RECORD EXTRACTS Start Marker
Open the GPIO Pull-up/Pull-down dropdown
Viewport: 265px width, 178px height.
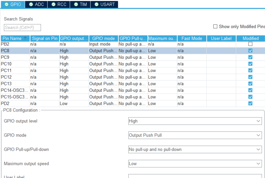pos(195,150)
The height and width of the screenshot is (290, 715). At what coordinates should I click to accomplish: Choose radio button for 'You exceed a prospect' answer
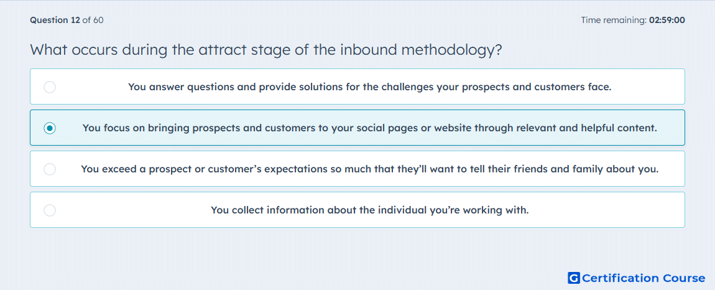pos(50,169)
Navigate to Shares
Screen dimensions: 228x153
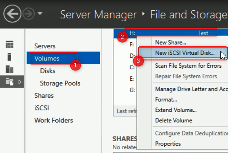(44, 96)

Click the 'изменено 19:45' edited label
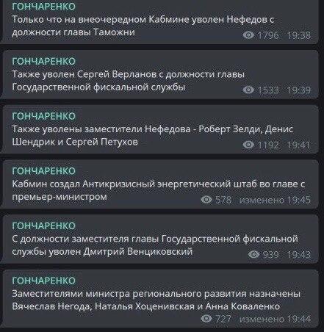(x=275, y=200)
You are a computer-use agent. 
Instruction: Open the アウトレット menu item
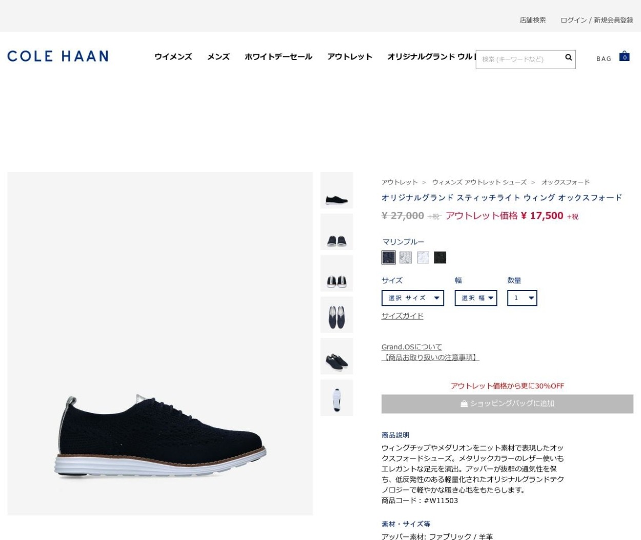[x=350, y=57]
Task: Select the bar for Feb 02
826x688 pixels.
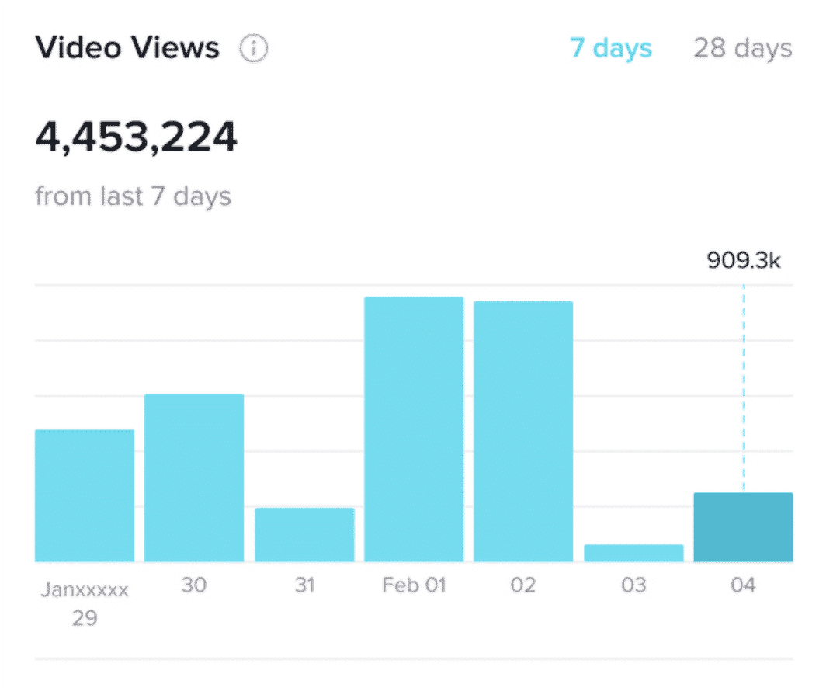Action: tap(523, 432)
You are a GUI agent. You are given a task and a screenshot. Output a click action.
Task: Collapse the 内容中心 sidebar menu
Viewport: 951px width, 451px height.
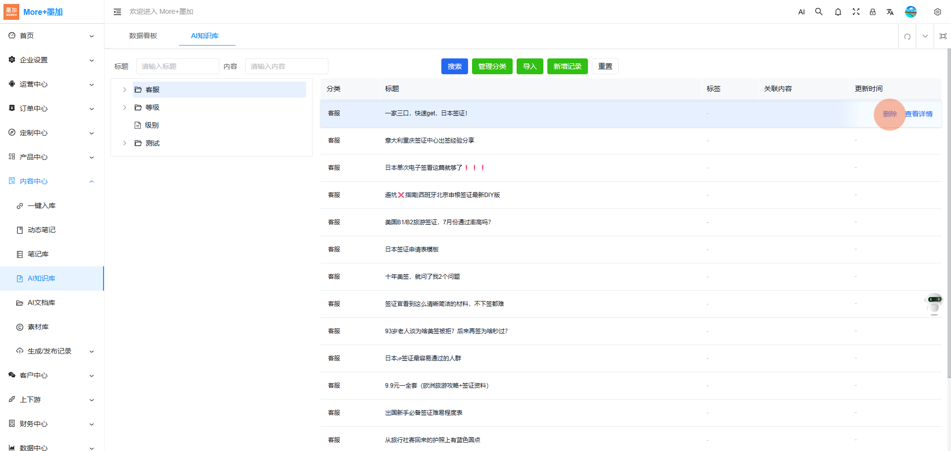pyautogui.click(x=91, y=181)
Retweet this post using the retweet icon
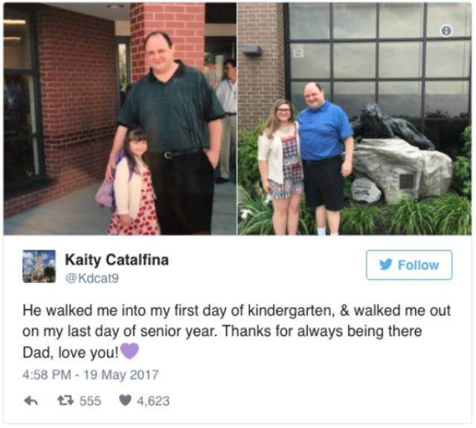Screen dimensions: 476x428 pos(65,401)
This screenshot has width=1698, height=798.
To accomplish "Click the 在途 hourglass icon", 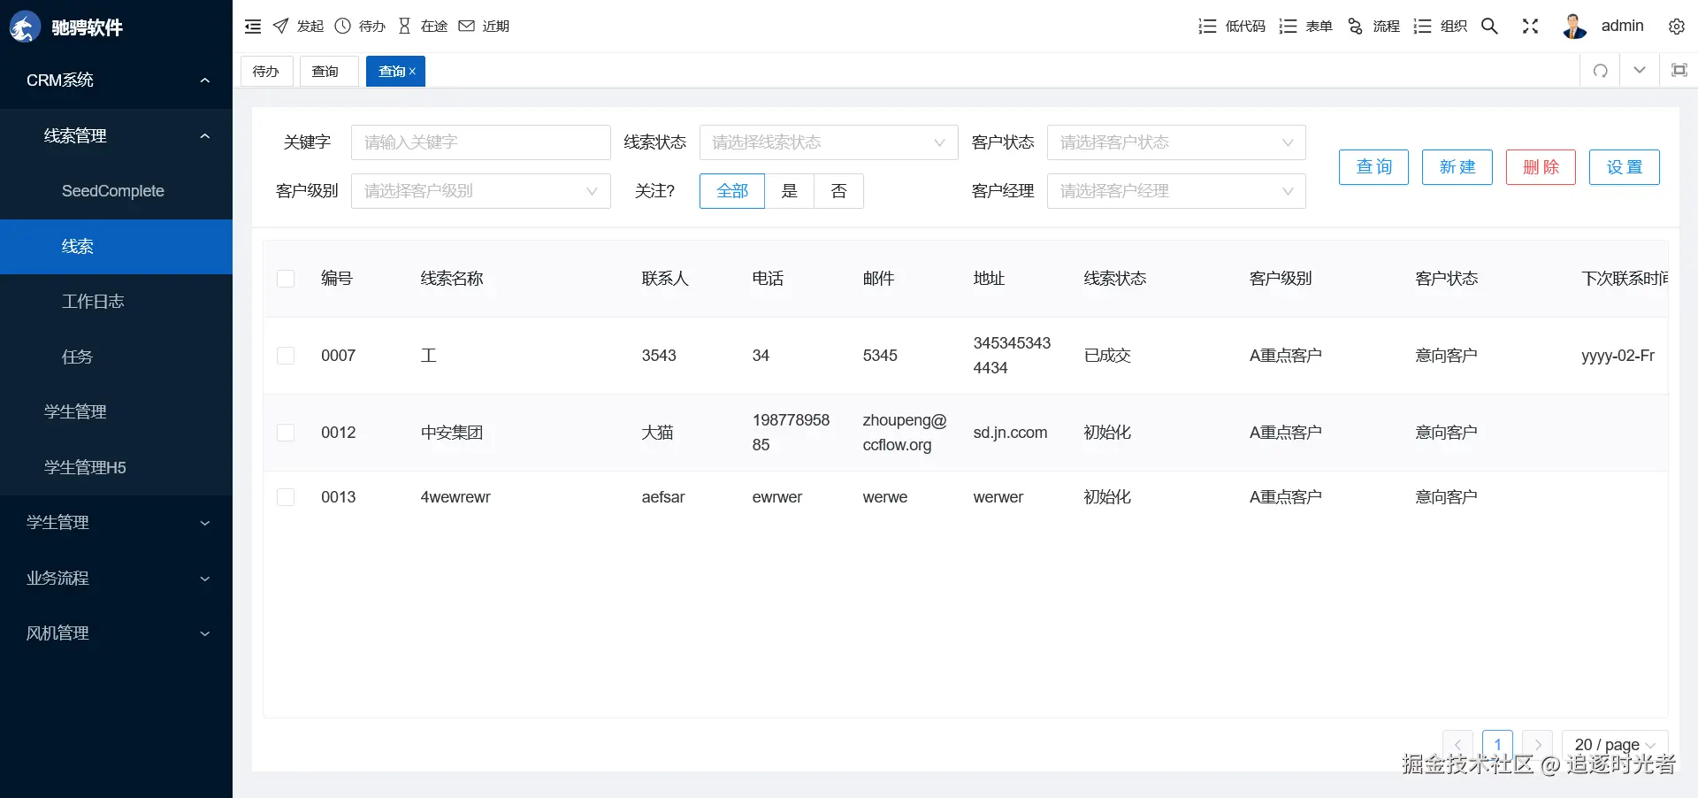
RECORD EXTRACTS End Marker
WHAT TO WORK ON: Exactly one number is the answer: how many lines in the data include the word "agent".

TASK ANSWER: 2